We all know Newton’s third law: For every action, there is an equal and opposite reaction.
Or, at the least, we know it in our relationships. Family Systems theorists have argued for decades that a principle of polarization exists in families. When one person acts extremely, another generally reacts to the opposite extreme. Let’s take the Smiths. When Mrs. Smith decided to take a day at the spa, Mr. Smith was angry. As the breadwinner, he works hard for the money. Frustrated and motivated by not-a-little self-pity, Mr. Smith decided to work longer hours that week. In turn, Mrs. Smith bought a $150 pair of jeans. Late that week, a fight broke out between the two. Mrs. Smith was angry with Mr. Smith’s distance. Mr. Smith was angry with Mrs. Smith’s selfishness. An exercise in missing the point.
The two wanted intimacy, closeness, connection. Their polarized argument may have revealed grains of truth (Mr. Smith does work too much and Mrs. Smith indulges too much), but missed the real point.
Our family dynamics as Christians are similar. Our fights don’t often reveal our real issues.
Now, our polarizations may include real and important differences (I wouldn’t deny objective differences among, for instance, those who deny Christ’s deity and those who do). But, healthy families talk about differences. Sometimes, differences lead to separation. But separation, itself, marks a commitment to the healthiest relating possible amidst difficult circumstances.
However, unhealthy families explode in the midst of difference, often clouding real issues and failing to talk about what is most important.
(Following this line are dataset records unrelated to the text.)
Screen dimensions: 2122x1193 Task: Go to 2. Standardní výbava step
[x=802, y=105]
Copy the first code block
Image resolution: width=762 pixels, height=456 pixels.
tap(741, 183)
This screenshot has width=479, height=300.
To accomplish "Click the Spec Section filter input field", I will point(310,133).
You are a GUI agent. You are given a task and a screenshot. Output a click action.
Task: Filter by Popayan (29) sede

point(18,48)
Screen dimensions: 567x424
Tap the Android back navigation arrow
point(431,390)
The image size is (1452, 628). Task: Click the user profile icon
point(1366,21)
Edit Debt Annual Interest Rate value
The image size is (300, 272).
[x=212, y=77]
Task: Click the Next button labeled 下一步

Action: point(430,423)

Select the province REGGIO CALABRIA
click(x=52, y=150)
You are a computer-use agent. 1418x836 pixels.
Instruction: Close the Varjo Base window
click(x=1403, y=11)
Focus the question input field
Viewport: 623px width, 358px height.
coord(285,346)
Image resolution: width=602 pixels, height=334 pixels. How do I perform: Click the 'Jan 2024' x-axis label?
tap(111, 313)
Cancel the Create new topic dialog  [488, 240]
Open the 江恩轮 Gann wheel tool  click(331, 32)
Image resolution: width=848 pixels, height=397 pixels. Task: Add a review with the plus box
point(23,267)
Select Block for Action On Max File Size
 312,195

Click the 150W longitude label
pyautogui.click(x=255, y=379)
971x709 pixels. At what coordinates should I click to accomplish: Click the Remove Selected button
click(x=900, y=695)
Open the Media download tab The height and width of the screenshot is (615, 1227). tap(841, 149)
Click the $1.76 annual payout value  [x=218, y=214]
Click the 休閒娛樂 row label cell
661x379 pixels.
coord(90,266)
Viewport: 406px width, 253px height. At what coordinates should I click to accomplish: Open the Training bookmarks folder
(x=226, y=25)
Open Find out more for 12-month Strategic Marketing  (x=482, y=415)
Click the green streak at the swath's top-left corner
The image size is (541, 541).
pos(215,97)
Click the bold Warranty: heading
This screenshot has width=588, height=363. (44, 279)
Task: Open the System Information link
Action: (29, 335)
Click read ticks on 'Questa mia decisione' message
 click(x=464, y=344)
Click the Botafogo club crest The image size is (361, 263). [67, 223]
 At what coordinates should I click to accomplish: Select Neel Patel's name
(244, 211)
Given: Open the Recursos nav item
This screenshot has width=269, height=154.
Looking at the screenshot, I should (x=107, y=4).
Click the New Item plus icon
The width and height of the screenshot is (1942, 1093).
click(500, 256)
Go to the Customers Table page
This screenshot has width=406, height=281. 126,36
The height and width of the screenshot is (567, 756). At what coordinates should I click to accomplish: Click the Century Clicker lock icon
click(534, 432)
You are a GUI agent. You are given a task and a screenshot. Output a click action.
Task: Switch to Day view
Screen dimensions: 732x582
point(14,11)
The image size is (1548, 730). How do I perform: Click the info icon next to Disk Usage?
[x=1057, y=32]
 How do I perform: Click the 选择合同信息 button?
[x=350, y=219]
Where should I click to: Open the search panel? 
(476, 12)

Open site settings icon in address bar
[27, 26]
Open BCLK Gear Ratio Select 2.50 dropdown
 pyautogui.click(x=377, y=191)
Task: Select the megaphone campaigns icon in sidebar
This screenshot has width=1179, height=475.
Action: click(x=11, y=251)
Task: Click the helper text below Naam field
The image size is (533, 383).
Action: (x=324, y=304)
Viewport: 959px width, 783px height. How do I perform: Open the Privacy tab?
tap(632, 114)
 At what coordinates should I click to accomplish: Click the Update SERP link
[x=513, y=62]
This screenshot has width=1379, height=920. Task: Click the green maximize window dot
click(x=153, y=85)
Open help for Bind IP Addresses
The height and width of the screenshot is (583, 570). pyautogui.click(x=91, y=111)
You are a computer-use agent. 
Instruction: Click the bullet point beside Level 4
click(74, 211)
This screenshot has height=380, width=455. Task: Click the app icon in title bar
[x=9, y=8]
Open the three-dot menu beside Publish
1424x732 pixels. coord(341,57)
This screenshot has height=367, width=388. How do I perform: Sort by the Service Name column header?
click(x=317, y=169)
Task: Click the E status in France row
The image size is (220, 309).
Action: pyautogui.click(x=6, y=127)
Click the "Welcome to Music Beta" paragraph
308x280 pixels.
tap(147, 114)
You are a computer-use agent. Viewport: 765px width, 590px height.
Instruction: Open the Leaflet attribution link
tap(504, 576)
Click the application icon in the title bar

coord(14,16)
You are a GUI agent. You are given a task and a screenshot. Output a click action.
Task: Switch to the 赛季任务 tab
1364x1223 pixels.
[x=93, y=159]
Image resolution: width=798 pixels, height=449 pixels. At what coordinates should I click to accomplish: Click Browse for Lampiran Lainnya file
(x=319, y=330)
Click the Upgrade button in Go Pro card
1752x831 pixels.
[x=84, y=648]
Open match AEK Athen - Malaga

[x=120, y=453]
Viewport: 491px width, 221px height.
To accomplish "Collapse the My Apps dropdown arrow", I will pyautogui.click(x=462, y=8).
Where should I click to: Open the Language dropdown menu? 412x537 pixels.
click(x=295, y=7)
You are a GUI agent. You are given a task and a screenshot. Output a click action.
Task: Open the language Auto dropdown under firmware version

Factions polarize. Smaller issues divide. Mountains are made out of molehills. And in our anger, it’s so hard to see the real struggle. Let’s be honest, we’re all guilty of it. Polarization began in the Garden. “She did it! No, he did it!”
Having taught courses in a conservative, evangelical and confessional seminary and also in a liberal, progressive, and constructive seminary, I see these features in both. Caricatures dominate. In the liberal seminary where I taught a course, I recall becoming very defensive when a student challenged the notion of “God’s Kingdom” as a patriarchal and inherently violent term. Internally polarized, I reacted with some anger. What did I miss, though? I missed an opportunity to hear the student’s story. Later, I checked in with her. My student (who was a minority, herself) was not, in fact, opposed to the language, but to a religious philosophy that champions the dominant group over the minority group. I validated that. And then I explained that the Kingdom of Jesus is an upside down Kingdom, where the weakness of the Suffering Servant paves the way for the redemption of broken, needy, sinful men and women. She teared up. “I like that Kingdom,” she said. A new journey began for her.
Likewise, a conservative student was flustered when he found out that I was egalitarian. He began arguing with me on the data. But this time I stayed centered, not giving in to my propensity to argue, caricature, polarize. I told him my story, a story which includes influential conversations with my former professor, a great Reformed theologian who taught at Gorden Conwell and RTS named Roger Nicole, lauded even among ardent complementarians (clink on the link). He saw that I studied the Bible, and that my journey was not guided by some “misguided feminist agenda,” as he called it, but by “thoughtful study.” He relaxed. And so did I. Polarization AVOIDED.
What if our family could move in this direction? What if we asked one another more about our stories than assuming some slippery slope, or some arrogant agenda? Let’s talk.